До сихъ поръ дарвинизмъ одну изъ главнѣйшихъ своихъ задачъ видѣлъ въ томъ, чтобы, для уменьшенія пропасти, отдѣляющей животныхъ отъ человѣка, возможно больше ограничить роль инстинкта у животныхъ и доказать, что значительная часть поступковъ животныхъ опредѣляется разсудкомъ. Мы полагаемъ, что уменьшеніе этой пропасти можно было бы начать и съ другого конца и изслѣдовать ту роль, которую играютъ инстинкты въ жизни человѣка. Несомнѣнно, что роль разсудка у животныхъ гораздо больше, чѣмъ обыкновенно думаютъ, но несомнѣнно также и то, что и инстинктъ у человѣка играетъ роль, гораздо большую той, которую ему обыкновенно приписываютъ. Но особенно важное и рѣшающее значеніе для людей имѣютъ общественные инстинкты: честолюбіе, симпатія, вліяніе окружающей ихъ среды или, какъ обыкновенно говорятъ, вліяніе общественнаго мнѣнія.

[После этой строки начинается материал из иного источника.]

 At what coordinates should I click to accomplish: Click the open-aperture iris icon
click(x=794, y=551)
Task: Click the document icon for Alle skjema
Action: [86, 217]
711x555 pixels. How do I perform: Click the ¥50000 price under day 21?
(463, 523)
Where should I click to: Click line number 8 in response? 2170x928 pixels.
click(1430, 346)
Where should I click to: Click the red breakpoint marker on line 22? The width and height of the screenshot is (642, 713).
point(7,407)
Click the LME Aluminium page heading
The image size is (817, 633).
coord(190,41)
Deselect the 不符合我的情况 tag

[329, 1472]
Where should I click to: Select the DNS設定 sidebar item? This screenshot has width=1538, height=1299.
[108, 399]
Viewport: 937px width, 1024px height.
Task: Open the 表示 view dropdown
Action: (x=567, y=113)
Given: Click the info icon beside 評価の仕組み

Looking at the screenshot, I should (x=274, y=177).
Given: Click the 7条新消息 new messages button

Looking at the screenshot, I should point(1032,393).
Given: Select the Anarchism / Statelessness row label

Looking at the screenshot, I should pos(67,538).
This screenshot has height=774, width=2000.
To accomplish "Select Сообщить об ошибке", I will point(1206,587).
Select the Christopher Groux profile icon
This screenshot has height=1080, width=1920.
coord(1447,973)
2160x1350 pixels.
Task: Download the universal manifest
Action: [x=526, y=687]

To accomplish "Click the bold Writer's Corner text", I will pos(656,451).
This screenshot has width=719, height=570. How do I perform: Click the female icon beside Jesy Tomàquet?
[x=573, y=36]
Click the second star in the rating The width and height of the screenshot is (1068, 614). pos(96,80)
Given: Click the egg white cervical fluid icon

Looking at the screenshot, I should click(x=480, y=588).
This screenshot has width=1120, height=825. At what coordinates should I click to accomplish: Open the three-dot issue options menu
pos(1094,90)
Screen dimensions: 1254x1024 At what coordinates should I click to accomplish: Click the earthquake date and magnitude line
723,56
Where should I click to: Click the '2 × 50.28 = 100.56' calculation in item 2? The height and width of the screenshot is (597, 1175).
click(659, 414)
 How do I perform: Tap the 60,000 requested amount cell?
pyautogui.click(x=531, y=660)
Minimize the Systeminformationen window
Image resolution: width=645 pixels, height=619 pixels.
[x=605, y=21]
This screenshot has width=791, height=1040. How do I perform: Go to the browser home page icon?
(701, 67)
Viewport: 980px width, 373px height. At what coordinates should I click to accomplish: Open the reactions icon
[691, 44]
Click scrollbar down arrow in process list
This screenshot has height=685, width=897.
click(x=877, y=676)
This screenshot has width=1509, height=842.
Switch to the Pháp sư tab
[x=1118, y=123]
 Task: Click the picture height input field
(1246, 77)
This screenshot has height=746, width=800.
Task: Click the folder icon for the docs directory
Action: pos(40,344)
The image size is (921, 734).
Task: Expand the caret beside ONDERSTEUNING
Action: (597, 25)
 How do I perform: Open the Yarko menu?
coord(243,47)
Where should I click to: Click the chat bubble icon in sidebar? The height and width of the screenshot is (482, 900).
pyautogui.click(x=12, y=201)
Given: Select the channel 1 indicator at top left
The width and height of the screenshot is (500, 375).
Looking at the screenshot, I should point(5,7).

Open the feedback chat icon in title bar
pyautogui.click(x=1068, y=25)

Мы зашли бы слишкомъ далеко, если бы мы захотѣли здѣсь подробно разсматривать значеніе и выраженіе общественныхъ инстинктовъ въ жизни людей. Мы имѣемъ въ виду посвятить этому вопросу особый этюдъ. Но и изъ сказаннаго нами выше достаточно ясно видно, какое громадное значеніе для различныхъ областей знанія имѣетъ ученіе объ общественныхъ инстинктахъ. Теорія развитія Дарвина производитъ переворотъ не только въ естественныхъ наукахъ: ея дѣйствіе простирается и на самыя отдаленныя области знанія; она не только даетъ намъ новыя свѣдѣнія относительно духовной жизни человѣка, но и бросаетъ новый свѣтъ на ученія политической экономіи — даже на явленія и законы нашей нравственной жизни.